As Torah Jews, we are a dignified nation. This is not something that has to be preached to us; it is us. Hakadosh Baruch Hu is a loving Father, Who is always willing to forgive. But when certain lines are crossed, the Torah teaches us, we have to take responsibility for that. In this week’s parshah, after bnei Yisrael brought a litany of complaints before him, Moshe Rabbeinu replied: “Listen here, hamorim, the rebels.” And Hashem stood up to the defense of the nation. According to the Rambam, the grave punishment he received in not being allowed to enter Eretz Yisrael was because he became angry and excoriated them (which in turn led the Yidden to believe that Hashem was angry at them, which was not the case).

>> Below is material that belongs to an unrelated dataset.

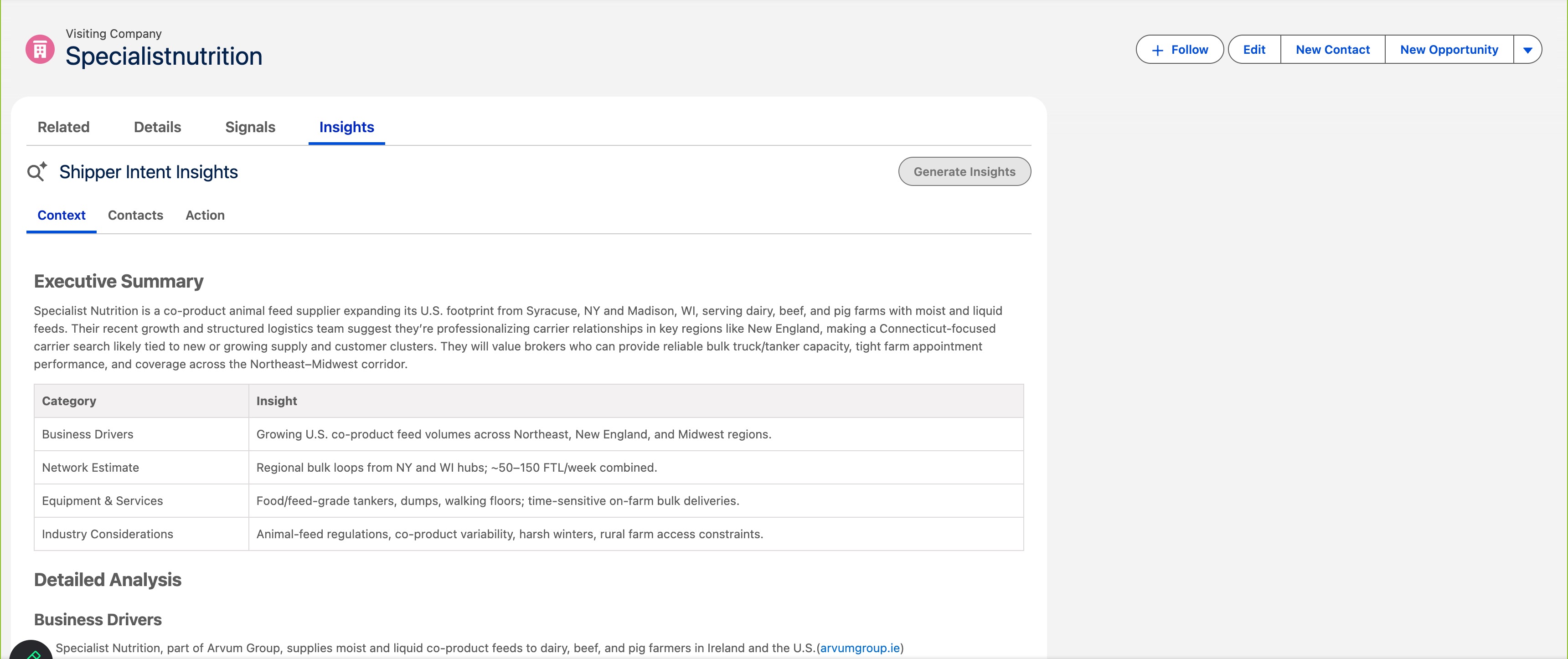Click the plus icon in Follow button
The height and width of the screenshot is (659, 1568).
pos(1157,50)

The Torah is teaching us, “You’re the responsible adult here. Even if the kids are fighting, even if they’re complaining, we don’t respond with anger.” Instead of hitting the rock, speak to it.
Here, at this watershed moment, writes Rav Shamshon Rafael Hirsch, starts a new phase in Torah. Until bnei Yisrael reached the border of Eretz Yisrael, they were showered with open miracles from the hand of Hashem. Now, a new chapter begins for them: where the miracles will continue to unfold, but they will be hidden miracles. From now on, Hashem’s doing will be concealed. This last miracle that the nation experienced was symbolic, writes Rav Hirsch, to the transition that was about to take place. In the past, Moshe would use his staff to orchestrate the nissim. From now on, it would be through speech. This is the vessel for miracles we have until today—our power of speech. With words, we have the koach to extract water from the stone.
What did Hashem instruct Moshe to do when the water wouldn’t come? When nothing happens, Hashem said, learn one halachah. Share one dvar Torah. You can’t know what fountains of blessing you bring forth with one word of Torah. With our mouth, we have the koach to bring forth blessings, dear sisters. Not only do we have the ability to refrain from name-calling, from using derogatory terms to name Hashem’s creations, but also to bring light into the hearts of His children.
Through our speech, we can not only build our own children, or lift the spirit of our spouse. Through our speech, we can impact the lives of others, too. This brings us to understand a beautiful reason for the juxtaposition of the petirah of Miriam and the parah adumah, the red heifer. What’s the connection between these two events? We know that one of the ta’amim for the commandment of parah adumah was so that “the mother would come to clean up her child’s excrement.” But, notes the Aish Kodesh, the red heifer is not the mother of the golden scalf that the Yidden fashioned.